Bringt die neue Regelung den Verbrauchern tatsächlich Vorteile?
Damit soll bald Schluss sein. Durch einheitliche Gebühren in der gesamtem EU-Zone auf einem deutlich geringeren als dem deutschen Niveau sollen die Einzelhändler in die Lage versetzt werden, ihre Preise zum Vorteil aller Verbraucher zu senken. Ob sie das dann aber auch tun werden, bleibt allerdings dahingestellt.
Vorgesehen ist zunächst eine Deckelung der Gebühren bei grenzüberschreitenden Zahlungen. Nach einer Übergangsfrist von 22 Monaten sollen die Gebührenobergrenzen dann auch für inländische Zahlungen gelten.

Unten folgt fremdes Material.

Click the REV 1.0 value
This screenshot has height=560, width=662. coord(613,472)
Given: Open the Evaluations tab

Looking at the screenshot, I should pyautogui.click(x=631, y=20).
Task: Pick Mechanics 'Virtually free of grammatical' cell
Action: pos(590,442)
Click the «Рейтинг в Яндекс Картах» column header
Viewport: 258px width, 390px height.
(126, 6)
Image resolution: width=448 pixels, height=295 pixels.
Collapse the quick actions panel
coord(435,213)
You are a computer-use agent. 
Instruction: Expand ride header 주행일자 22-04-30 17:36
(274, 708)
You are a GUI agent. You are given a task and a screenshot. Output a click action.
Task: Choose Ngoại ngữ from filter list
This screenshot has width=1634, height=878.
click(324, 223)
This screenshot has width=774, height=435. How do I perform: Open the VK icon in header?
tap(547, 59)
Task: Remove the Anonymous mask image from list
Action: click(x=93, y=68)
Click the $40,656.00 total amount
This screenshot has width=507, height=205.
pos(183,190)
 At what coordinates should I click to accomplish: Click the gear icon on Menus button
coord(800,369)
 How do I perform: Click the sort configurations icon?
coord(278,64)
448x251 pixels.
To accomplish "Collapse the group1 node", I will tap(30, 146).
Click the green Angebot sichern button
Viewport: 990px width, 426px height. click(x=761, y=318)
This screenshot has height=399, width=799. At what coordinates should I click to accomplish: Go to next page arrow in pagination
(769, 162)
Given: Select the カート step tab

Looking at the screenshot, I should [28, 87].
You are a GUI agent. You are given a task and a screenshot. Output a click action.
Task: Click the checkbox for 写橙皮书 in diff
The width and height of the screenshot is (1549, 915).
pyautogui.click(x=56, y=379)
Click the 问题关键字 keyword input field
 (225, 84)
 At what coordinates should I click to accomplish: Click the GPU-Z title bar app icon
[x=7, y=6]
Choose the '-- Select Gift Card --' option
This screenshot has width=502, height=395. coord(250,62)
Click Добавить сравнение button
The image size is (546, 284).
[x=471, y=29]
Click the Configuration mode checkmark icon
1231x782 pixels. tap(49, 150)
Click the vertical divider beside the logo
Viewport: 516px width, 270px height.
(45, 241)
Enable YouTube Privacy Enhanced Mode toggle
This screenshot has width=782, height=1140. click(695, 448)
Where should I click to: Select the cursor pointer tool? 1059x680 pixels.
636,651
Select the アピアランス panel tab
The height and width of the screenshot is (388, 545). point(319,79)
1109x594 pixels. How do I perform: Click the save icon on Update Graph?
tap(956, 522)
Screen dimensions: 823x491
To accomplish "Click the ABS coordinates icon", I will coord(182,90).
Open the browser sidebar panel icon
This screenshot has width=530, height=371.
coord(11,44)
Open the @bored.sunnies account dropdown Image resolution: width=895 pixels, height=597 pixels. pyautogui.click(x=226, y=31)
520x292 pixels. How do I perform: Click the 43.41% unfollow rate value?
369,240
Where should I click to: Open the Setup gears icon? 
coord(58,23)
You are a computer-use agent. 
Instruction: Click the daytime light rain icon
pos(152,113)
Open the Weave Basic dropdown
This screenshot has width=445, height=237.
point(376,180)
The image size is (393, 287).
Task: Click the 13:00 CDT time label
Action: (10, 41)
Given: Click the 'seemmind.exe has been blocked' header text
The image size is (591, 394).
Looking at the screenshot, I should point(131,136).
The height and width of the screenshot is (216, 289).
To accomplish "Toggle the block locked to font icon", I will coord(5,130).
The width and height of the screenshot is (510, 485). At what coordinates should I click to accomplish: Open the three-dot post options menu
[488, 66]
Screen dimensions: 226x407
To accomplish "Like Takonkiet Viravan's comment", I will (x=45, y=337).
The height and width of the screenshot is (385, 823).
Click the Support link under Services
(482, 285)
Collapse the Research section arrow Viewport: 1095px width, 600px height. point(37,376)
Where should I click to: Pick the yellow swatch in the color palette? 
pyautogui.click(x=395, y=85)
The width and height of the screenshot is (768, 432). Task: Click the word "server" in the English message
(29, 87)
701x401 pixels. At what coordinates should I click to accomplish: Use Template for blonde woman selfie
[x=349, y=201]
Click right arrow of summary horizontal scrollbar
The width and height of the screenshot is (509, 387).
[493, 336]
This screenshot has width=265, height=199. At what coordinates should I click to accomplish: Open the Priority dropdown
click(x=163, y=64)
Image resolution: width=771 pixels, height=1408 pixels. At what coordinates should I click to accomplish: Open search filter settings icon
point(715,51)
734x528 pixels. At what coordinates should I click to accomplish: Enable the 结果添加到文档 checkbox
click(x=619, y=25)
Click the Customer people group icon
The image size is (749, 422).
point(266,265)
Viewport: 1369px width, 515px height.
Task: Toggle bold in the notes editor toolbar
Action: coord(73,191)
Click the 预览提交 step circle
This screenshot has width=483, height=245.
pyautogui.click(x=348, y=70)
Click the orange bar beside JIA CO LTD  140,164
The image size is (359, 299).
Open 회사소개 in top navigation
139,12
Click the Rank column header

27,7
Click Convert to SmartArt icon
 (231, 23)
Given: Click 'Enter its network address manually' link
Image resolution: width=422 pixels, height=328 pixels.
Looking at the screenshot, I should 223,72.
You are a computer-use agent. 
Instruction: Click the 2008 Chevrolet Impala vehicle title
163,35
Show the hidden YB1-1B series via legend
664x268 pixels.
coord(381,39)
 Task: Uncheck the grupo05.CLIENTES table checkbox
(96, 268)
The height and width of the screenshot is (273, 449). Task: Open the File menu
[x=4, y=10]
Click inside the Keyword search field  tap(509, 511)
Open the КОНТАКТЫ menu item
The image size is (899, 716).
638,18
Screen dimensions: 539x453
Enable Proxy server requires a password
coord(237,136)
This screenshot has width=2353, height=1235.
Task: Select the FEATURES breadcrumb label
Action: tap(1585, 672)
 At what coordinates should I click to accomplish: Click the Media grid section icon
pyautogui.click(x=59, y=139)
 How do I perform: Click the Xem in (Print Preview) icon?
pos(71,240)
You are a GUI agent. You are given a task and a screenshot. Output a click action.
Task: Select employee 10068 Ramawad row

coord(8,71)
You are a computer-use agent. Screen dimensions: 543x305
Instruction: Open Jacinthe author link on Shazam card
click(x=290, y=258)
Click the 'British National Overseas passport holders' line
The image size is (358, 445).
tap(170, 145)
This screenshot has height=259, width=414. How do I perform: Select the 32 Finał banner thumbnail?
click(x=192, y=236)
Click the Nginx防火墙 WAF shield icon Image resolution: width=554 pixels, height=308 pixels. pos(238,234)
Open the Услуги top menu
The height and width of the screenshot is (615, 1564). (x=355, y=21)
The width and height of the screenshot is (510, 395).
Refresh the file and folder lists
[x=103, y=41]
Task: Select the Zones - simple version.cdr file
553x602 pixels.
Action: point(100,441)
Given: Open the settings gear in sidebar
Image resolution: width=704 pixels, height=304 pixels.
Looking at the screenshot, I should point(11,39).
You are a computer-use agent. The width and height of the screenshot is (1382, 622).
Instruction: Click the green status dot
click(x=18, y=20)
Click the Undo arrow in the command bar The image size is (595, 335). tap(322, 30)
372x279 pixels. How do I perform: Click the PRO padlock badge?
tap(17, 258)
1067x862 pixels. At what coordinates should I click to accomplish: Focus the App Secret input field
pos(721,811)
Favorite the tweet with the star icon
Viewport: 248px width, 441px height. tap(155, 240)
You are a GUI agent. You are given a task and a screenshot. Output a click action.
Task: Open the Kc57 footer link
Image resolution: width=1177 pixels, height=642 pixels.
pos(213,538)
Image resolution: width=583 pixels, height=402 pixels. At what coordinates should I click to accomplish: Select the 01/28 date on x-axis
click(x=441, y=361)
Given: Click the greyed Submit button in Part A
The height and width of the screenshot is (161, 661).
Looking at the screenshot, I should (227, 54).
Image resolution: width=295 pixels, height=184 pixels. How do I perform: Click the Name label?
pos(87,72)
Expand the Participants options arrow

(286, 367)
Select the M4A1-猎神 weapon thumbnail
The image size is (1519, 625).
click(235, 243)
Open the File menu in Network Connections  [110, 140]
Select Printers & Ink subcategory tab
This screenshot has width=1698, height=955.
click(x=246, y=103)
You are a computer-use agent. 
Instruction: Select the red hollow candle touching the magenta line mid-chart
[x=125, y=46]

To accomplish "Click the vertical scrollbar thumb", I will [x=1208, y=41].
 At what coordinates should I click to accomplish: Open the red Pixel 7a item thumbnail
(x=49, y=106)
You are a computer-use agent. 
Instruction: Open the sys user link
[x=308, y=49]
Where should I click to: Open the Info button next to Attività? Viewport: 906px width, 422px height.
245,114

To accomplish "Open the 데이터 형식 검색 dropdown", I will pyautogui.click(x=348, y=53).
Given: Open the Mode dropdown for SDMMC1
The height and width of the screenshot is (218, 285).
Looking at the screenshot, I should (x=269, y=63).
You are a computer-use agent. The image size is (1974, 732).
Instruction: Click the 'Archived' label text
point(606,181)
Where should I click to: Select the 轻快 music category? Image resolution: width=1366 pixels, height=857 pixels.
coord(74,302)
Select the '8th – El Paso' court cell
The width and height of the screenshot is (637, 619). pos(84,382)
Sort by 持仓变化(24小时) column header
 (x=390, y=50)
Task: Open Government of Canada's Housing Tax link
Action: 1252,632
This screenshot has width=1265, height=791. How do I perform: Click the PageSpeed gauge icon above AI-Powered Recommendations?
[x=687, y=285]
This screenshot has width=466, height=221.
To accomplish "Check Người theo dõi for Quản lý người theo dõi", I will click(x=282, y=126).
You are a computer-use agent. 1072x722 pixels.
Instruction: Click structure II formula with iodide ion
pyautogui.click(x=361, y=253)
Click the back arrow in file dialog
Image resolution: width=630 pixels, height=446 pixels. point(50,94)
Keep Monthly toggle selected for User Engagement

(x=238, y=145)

Die Kartenunternehmen VISA und MasterCard, die etwa 97 Prozent der Kreditkarten herausgeben, sollen der vorgesehenen Deckel schon zugestimmt haben, Medienberichten zufolge aber unter Androhung höherer Kartengebühren.
Sollten die Händler die zukünftig geringeren Gebühren nichts als Preisvorteil an ihre Kunden weitergeben, können Kreditkarteninhaber durch die neue Regelung doppelt zur Kasse gebeten werden. Doch bis dahin wird noch einige Zeit vergehen; bis zur Zustimmung des Vorschlages durch das EU-Parlament und die Mitgliedstaaten werden etwa zwei Jahre veranschlagt. Danach würde im Inland die 22-monatige Übergangsfrist gelten. Somit werden uns die kostenlose Kreditkarte wie auch der zinslose Kleinkredit auf manchem Kreditkartenkonto noch etwa vier Jahre erhalten bleiben.